Pouvez-vous faire une rapide présentation de votre parcours ?

J‘ai débuté ma carrière dans l’édition d’encyclopédies et de dictionnaires. J’ai vécu pendant une dizaine d’années chez Hachette la première vague du numérique qui a consisté à mettre des supports papiers sur CD-Rom. Le CD-Rom a été un média de transition, et il a permis les premières expérimentations du numérique, les premières recherches en texte intégral. Avec le tournant de l’an 2000, le web a proposé de nouvelles fonctionnalités beaucoup plus puissantes.

En 2005, j’ai entendu parler du projet « Google livres », né en 2004 – 2005. Son principe était de permettre la recherche dans un corpus multilingue très important, cela m’a paru extrêmement intéressant. J’ai posé ma candidature tout simplement chez Google et j’ai été retenu pour m’occuper du marché français de « Google livres », moteur de recherche dans le livre. J’ai travaillé aussi en lien avec les marchés espagnols, russes et néerlandais. Depuis cette année, « Google livres » s’est enrichi d’un versant de ventes de livres numériques pour tablettes et téléphones, qui s’appelle « Google Play Books ».

Quel est l’enjeu principal de la numérisation du livre selon vous ? Le droit d’auteur ou les mutations apportées à l’objet livre ?

Un des enjeux que notre projet a soulevé est l’idée qu’au fond les personnes qui effectuent des recherches sur internet ont envie d’avoir une approche exhaustive de l’information. Autrement dit, quand ils font une recherche, ils se disent : « j’aimerais vraiment que le moteur de recherche m’aide à trouver tout ce qui traite du sujet qui m’intéresse ». Et, au fond, pas simplement de l’information qui est déjà en ligne, celle des blogs, celle des sites web, celle de Wikipédia. Mais un utilisateur veut aussi qu’on puisse lui dire que ce livre parle de tel sujet. C’est extrêmement important parce que la connaissance accumulée est dans les livres, elle est pas simplement dans les archives de journaux, dans les thèses, déjà en ligne. On peut même penser qu’il y a une minorité de l’information qui est en ligne, et une majorité de l’information qui est analogique. Un moteur de recherche qui veut faire correctement son métier doit aussi être inclusif, c’est-à-dire qu’il pense à référencer les objets analogiques que sont les livres, les thèses universitaires et les archives de journaux. D’où ce projet « Google Livres » qui était de permettre aux livres du domaine public – libres de droits – du 19ème, du 18ème, du 17ème siècle et avant, d’être numérisés, en partenariat avec la bibliothèque Google. De cette manière, ces livres feront aussi partie du corpus interrogé.

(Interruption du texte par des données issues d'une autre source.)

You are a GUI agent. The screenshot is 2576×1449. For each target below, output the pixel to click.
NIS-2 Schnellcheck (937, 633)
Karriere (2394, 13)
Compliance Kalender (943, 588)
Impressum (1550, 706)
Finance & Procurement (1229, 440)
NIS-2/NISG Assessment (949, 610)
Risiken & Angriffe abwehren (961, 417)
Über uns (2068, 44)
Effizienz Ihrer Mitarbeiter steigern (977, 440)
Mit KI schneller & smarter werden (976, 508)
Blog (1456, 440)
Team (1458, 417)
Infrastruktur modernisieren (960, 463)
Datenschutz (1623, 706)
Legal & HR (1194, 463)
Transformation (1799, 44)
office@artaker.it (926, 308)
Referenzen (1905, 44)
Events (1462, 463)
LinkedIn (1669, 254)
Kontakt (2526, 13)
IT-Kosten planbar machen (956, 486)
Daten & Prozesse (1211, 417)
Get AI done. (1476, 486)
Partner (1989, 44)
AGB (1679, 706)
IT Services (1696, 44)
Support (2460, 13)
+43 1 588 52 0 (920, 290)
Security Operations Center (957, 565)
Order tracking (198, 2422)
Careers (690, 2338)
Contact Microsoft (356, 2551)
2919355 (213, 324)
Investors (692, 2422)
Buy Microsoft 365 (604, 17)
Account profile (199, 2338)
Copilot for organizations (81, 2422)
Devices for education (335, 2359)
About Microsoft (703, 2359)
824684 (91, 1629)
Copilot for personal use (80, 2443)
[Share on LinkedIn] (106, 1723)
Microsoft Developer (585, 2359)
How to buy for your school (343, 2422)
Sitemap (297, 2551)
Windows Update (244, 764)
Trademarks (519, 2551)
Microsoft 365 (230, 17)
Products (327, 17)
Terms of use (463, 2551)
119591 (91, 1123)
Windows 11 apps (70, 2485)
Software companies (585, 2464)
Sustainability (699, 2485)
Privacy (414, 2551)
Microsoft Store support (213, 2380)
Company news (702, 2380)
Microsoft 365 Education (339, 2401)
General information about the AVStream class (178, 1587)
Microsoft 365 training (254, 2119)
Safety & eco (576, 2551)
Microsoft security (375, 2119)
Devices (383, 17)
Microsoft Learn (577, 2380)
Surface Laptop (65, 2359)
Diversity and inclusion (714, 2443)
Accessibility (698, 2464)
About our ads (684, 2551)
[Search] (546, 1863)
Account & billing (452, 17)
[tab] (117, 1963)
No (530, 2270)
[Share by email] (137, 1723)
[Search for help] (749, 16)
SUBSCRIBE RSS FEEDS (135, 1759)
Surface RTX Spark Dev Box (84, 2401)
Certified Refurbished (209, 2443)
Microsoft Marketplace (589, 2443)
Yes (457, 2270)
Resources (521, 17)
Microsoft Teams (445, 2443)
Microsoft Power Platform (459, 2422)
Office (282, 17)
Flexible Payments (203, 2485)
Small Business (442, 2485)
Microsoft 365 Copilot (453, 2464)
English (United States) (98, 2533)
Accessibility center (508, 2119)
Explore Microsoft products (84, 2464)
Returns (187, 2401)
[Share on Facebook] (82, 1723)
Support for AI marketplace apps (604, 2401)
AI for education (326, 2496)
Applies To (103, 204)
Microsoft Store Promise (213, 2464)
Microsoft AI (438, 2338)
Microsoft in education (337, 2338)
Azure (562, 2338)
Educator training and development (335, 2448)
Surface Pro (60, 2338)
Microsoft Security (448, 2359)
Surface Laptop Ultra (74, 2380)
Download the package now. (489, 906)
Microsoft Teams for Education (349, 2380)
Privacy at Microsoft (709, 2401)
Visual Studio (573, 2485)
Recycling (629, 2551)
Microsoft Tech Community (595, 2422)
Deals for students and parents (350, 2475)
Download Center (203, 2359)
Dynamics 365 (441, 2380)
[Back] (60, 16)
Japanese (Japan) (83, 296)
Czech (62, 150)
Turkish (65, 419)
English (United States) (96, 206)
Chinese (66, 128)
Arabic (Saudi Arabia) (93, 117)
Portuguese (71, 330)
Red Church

Le deuxième objectif était de permettre aux éditeurs de nous confier des livres pour que nous puissions les référencer. Ainsi, si un livre du 20ème siècle parle de tel sujet, lorsque le moteur l’interroge, il pourra être intégré dans le champ indexé par Google. Nous avons travaillé avec 20 000 éditeurs du monde entier dans le but de référencer cette information. Ensuite, l’idée était de rediriger l’internaute vers le site de l’éditeur ou vers un libraire pour qu’il puisse acheter le livre.

Depuis 2010, nous avons lancé un service de vente de livres numériques. C’est là que se situe la vraie mutation : on ne reste pas au stade de la recherche bibliographique, même si elle est faite sur Internet, le but est d’aller aussi vers une dématérialisation de la lecture. Cette dernière mutation s’est affirmée depuis le début du millénaire, avec une accélération à partir de 2007-2008, et un décollage en France en 2011-2012.

Vos livres sont vendus uniquement avec DRM (on ne peut pas les prêter, un livre = un utilisateur). Pourquoi ce modèle économique prévaut-il ?

Le fait de mettre des DRM n’est pas, en tant que tel, un modèle économique. C’est l’éditeur qui choisit ou pas de mettre des DRM : il y en a qui choisissent de ne pas en mettre, et d’autres qui choisissent d’en mettre. Nous vendons les deux types de livres. Notre service a des conditions d’usages (« terms of service ») dans lesquelles nous parlons d’un usage personnel du livre. Nous n’avons pas reçu des éditeurs le droit du prêt, et nous le signalons à l’internaute. De cette façon, lorsque l’internaute commence à lire, c’est en connaissance de causes par rapport à cet usage personnel.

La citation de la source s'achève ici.